Lorianne Pannozzo, senior VP, workplace planning and advice in Fidelity’s Boston office, says interest is really picking up on hybrid QDIA’s.
Hybrid solutions by definition start as a simple and cost-effective balanced fund or TDF, and morph into a professionally managed account when the account balance becomes large enough to make additional customization worthwhile.
Pannozzo says, “The number of questions we’ve been receiving from sponsors and consultants has increased, however, we don’t have any who have done that. I’d say that it’s still in its evaluation stage and sponsors are taking baby steps towards it but not making what Fidelity calls its Smart QDIA the standard for their plan.”
In Fidelity’s Smart QDIA, plan sponsors enroll employees in either a TDF or a managed account–Pannozzo says it does not necessarily have to start as a TDF then evolve to a managed account. “If a participant meets certain eligibility and criteria determined by the plan, then their initial default could be the managed account and each year after, they are re-evaluated to ensure they still fit the criteria assigned by the sponsor. Simply put, some participants will default to a TDF and eventually switch to managed account default over time as their situation changes and the criteria set forth is a fit, but it doesn’t have to happen in that order or sequence, it is unique to the participant situation and sponsor criteria.”
Roughly one-quarter of Fidelity’s plan sponsors offer a managed account, and the number of individuals using Fidelity’s workplace managed account solution has grown 400% over the last five years. Nearly 50% of employers on its platform with 5,000 or more employees offer managed accounts.
When asked why plan sponsors are slow to adopt managed accounts as the QDIA, Pannozzo said, they are still evaluating. She said that the first step is to make managed accounts available on their platform. Then they should do more campaigns around the active opt-in.
But in general, Pannozzo says, features like this take a while to adopt. “For example, auto enroll had been around for a super long time but it didn’t take off until the Pension Protection Act in 2006. Two percent of plans had auto enroll in 2006 and now one-third of plans have auto enrollment.”
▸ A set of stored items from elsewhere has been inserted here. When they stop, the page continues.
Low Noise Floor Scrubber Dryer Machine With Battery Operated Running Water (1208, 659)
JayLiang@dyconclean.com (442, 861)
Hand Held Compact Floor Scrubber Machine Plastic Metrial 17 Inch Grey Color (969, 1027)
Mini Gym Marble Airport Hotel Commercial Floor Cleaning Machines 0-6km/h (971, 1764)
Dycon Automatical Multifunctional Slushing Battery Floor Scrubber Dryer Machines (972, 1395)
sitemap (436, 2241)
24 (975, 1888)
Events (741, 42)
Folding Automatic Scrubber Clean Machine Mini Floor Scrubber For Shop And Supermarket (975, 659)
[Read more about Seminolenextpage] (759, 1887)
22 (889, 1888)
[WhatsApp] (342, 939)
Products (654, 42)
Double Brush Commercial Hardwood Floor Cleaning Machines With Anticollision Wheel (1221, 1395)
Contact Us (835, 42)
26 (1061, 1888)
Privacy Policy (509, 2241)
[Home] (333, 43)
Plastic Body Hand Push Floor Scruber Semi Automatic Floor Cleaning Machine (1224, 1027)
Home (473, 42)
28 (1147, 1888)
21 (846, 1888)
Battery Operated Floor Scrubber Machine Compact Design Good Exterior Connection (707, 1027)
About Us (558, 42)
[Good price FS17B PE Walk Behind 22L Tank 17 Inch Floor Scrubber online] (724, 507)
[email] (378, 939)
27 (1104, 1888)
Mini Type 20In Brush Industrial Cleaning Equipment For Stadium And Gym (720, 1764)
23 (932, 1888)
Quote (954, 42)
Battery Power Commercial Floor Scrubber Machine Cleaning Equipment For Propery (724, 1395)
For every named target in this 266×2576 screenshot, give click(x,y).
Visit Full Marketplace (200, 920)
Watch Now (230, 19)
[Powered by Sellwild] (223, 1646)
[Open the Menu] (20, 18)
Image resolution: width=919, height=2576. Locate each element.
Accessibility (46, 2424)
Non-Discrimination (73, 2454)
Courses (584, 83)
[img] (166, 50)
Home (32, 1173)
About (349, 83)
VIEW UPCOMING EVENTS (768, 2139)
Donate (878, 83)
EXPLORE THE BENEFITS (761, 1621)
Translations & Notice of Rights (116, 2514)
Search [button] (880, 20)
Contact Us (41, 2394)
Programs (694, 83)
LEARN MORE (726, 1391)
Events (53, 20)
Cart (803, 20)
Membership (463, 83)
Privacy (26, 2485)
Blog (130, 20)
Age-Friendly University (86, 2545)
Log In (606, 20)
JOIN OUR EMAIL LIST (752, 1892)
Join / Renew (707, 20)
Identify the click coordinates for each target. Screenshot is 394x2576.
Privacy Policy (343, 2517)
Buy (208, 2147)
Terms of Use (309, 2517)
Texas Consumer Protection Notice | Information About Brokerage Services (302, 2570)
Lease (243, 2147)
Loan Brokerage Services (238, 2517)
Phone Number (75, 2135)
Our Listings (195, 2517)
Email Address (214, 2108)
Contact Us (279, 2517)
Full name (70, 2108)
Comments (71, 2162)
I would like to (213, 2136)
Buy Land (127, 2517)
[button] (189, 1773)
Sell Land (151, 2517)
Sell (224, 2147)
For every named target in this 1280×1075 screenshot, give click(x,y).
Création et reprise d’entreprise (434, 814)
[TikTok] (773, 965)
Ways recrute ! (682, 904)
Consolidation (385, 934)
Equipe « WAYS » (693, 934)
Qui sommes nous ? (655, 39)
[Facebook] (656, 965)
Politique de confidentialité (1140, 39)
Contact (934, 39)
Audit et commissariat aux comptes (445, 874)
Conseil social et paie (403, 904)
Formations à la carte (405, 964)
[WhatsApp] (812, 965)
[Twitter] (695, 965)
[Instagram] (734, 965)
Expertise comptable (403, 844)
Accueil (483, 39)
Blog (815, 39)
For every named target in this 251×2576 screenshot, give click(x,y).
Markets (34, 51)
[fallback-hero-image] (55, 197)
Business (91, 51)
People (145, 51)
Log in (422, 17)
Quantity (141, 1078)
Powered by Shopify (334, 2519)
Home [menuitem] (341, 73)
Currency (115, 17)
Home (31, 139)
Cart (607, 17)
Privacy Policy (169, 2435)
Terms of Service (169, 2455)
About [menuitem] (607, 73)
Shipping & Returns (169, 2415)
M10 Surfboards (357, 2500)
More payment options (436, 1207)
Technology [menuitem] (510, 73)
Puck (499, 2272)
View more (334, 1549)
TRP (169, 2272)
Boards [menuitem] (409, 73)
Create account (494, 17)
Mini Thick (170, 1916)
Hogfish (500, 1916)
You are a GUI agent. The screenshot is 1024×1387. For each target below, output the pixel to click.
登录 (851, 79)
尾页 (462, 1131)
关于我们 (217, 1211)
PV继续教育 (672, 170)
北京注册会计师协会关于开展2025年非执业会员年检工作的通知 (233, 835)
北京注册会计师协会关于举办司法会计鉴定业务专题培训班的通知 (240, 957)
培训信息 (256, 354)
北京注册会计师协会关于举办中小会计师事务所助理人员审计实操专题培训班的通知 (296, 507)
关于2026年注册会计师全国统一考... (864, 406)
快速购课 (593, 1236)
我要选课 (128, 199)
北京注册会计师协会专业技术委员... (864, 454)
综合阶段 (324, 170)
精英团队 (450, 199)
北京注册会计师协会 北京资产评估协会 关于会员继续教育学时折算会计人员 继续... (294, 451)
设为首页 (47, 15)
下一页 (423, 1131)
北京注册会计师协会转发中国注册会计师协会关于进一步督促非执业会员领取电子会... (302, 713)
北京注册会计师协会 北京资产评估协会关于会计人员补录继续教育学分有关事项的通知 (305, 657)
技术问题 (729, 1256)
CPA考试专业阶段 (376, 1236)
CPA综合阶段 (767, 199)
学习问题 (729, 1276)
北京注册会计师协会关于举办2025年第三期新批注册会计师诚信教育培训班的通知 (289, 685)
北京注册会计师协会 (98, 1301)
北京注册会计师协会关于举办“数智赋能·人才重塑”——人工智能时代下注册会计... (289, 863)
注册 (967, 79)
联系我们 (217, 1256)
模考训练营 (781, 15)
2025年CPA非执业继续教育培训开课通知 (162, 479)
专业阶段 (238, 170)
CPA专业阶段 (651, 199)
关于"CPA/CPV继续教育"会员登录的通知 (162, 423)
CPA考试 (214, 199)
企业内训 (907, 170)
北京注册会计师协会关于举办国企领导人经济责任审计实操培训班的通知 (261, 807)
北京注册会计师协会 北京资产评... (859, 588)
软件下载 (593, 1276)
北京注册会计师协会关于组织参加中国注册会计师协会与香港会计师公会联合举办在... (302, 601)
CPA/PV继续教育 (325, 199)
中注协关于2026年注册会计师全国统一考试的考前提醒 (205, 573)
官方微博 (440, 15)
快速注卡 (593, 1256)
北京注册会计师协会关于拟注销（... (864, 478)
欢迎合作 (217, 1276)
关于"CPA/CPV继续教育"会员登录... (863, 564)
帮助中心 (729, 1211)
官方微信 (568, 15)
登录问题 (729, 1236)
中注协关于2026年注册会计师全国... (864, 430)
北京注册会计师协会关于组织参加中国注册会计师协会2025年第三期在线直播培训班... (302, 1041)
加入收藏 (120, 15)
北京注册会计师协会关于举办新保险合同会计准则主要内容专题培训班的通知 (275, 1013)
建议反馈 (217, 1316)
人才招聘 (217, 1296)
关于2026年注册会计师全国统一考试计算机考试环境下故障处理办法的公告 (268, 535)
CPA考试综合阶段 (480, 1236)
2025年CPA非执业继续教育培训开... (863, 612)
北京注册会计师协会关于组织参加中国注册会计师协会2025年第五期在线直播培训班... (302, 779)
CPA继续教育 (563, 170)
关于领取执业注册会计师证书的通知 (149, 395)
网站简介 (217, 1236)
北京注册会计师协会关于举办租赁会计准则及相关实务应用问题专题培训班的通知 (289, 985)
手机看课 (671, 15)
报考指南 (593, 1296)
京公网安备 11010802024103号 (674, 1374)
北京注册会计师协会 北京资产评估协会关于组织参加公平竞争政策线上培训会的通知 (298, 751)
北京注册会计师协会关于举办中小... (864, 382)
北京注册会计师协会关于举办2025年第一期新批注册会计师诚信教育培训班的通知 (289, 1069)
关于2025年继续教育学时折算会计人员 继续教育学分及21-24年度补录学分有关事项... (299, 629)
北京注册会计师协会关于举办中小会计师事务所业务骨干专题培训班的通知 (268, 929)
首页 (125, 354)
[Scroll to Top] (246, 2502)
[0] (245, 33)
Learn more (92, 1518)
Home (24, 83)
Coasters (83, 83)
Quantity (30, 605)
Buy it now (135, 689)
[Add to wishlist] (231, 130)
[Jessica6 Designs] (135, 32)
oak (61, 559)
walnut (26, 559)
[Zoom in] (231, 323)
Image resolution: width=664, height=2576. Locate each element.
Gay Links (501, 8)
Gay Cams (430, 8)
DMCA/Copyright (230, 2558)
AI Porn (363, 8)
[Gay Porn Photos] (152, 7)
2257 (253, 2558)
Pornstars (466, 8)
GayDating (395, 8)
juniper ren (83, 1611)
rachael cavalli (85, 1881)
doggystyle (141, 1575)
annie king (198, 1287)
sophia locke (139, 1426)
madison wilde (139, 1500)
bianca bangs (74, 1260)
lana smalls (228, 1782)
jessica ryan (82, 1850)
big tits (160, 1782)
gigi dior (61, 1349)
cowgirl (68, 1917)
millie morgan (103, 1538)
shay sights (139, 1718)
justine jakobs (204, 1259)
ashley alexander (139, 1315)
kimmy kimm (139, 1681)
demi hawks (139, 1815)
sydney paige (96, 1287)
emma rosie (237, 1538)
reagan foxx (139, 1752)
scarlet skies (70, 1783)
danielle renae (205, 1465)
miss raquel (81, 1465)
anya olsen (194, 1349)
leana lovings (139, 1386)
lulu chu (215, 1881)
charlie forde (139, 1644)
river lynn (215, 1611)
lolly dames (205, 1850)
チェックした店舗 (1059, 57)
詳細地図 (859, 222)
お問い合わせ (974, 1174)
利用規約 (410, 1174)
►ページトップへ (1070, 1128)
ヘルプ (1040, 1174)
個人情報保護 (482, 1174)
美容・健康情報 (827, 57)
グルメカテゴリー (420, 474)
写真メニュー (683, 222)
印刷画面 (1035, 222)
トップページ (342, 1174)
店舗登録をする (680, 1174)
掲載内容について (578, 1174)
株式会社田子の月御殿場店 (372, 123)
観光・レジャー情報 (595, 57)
Pannozzo continues, “The same trends were there. Early on sponsors were concerned about enrolling employees in something they didn’t actively select. That same parallel exists today with managed accounts. They’ve done that with a QDIA around a target date and I think they are still in the testing phase for the managed account before they feel that comfort in making it the default solution for someone who may not have selected it.”